00:35 In the European Union, the transportation industry, that's passenger cars and heavy-duty
00:40 vehicles, all transport, is responsible for about 25% of the greenhouse gas emissions,
00:47 so a very large part of our total emissions.
00:50 And heavy-duty vehicles, even though there aren't that many, they consume a lot of fuel.
00:54 At Scania, we are always working to drive the shift towards a sustainable transport
00:59 system.
01:00 The truck basically consists of two parts.

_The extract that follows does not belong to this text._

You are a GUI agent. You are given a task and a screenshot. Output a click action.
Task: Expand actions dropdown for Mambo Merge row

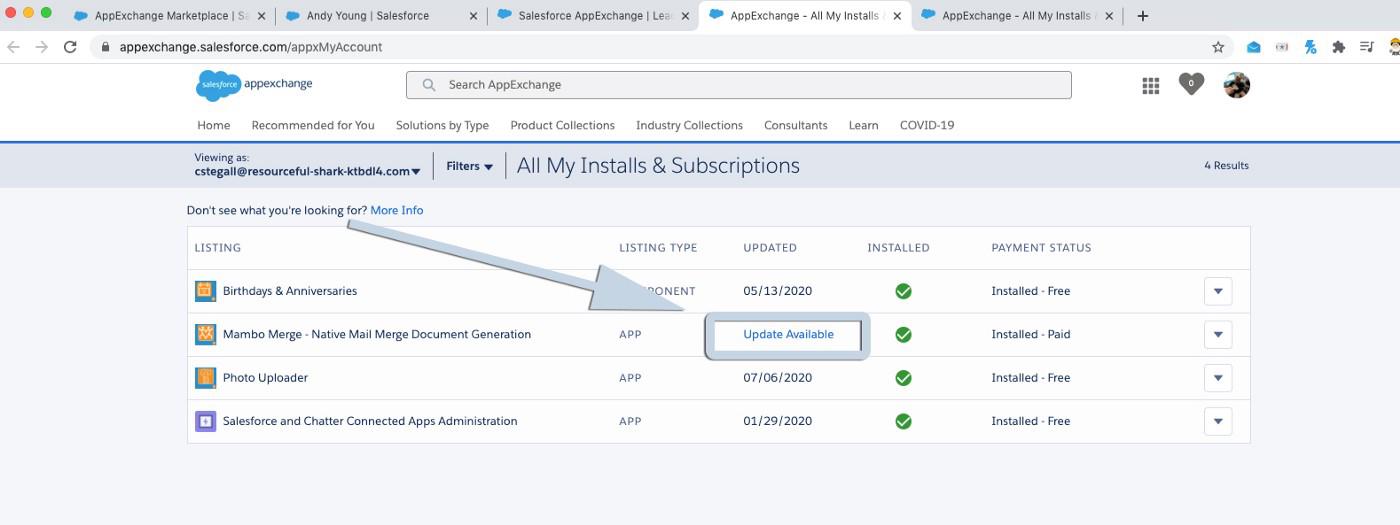pos(1217,335)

01:02 So the tractor unit is a more or less conventional plug-in hybrid tractor, but the other part
01:08 is the trailer, which is equipped with batteries, power electronics, and solar power.
01:14 The benefit you get with the trailer is that you have an additional 200 kilowatt hours
01:18 of energy storage, which means it's in total three times as much as the tractor itself.
01:22 But then in addition to that, you can also get dynamic charging, well, if the sun is
01:27 out, and so you're actually charging while you're driving, which is a big upside to having
01:34 the panels on the truck rather than on the side of the road.
01:37 Preliminary data we have from that particular vehicle is that with the hybrid system and
01:42 the solar panels together, we're looking at a reduction in fuel consumption of about 40%.